First, I would like to get some feedback. I think this feature can be useful (self-documenting is a perfect example). If this functionality is found useful I am more than happy to prepare PR as a core component (and not as a standalone plugin).
Second, I would like to explore how much structural information I can get about individual analysis components. For example I would like to be able to provide more information about internals of analyzers (which tokenizers and filters it is composed of, whether it is a wrapping another analyzer... etc).

HTH, Lukáš

dtaivpp commented 1 year ago

@lukas-vlcek This looks slick! I will try it out and see about getting it socialized a bit so we can have some feedback.

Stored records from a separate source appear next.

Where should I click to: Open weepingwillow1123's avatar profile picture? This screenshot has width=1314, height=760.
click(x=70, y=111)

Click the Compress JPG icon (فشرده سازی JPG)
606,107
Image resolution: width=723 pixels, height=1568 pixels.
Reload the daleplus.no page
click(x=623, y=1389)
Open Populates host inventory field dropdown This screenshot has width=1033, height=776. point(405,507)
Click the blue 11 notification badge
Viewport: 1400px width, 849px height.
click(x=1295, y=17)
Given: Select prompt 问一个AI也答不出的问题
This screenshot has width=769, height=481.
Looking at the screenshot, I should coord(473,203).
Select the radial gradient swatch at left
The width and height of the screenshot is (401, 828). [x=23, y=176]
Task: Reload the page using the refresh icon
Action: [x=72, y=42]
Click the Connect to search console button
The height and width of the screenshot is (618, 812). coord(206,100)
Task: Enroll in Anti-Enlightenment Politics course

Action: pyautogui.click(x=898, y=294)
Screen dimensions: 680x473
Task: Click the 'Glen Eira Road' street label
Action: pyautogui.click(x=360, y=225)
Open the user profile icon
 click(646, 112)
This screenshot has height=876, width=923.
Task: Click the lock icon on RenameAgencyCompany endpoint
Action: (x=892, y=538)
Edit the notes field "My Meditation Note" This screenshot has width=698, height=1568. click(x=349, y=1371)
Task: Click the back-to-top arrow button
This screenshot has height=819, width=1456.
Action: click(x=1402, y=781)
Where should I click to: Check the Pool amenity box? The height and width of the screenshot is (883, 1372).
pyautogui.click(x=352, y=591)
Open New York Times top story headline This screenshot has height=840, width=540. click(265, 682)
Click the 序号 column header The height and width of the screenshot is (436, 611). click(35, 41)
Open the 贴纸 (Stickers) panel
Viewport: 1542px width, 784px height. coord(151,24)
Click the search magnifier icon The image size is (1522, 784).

lukas-vlcek commented 1 year ago

FYI, if you will be testing the 1.0.0-rc.1 plugin then please be aware of some known issues and also some fixes that are not included in that release. Of course you can always build the plugin from the source...

dtaivpp commented 1 year ago

I am just building myself. 2 questions:

@lukas-vlcek can you present this on 1/17 https://forum.opensearch.org/t/opensearch-community-meeting-2023-0117/11891
Checking my understanding here. When I create a new index template with an analyzer should that show up in this list or is it just for core analyzers?

Example:

PUT _template/twitter
{
            "index_patterns": [
                "twitter*"
            ],
            "template": {
                "settings": {
                    "analysis": {
                        "analyzer": {
                            "text_analyzer": {
                                "tokenizer": "standard",
                                "filter": [ "stop" ]
                            }
                        }
                    }
                },
                "mappings": {}
        }
    }

Here I was thinking text_analyzer would show in the list but it wasn't from what I could tell. I queried as both privileged and unprivileged users.

lukas-vlcek commented 1 year ago

@dtaivpp

Yes, I am glad to present this work. Feel free to include me, I am already signed up for the meeting.
The plugin pulls the list of all the "build-in" analysis components. That means the text analysis building blocks available to all users (and these are defined at the node level). It is by definition a static list, it does not change during the life of the cluster (besides cluster rolling upgrade which can bring in a new version of OpenSearch or add another AnalysisPlugin). This suggested new API is primarily meant to provide complementary information for the documentation (or as you pointed out earlier, "generated documentation"). On the other hand, the custom/ad-hoc analyzer components defined at the index level is a different thing. These can change frequently and they live at the index level (so maybe /_index/analyzers would be more appropriate end point for such information). And the biggest difference is that they are not available to all users, if the user does not see the index (does not have the privs to see it) then he/she should not see such analyzer components as well (some sensitive info could leak this way). Other users can not "re-use" there analyzers as well, they always have to recreate them on their own indices, ... etc.

andrross commented 1 year ago

My two cents here is that implementing this as a core component is the right way to go architecturally. Unfortunately I missed the January 17 community meeting but is there any additional feedback to incorporate here as to the structure of the API itself?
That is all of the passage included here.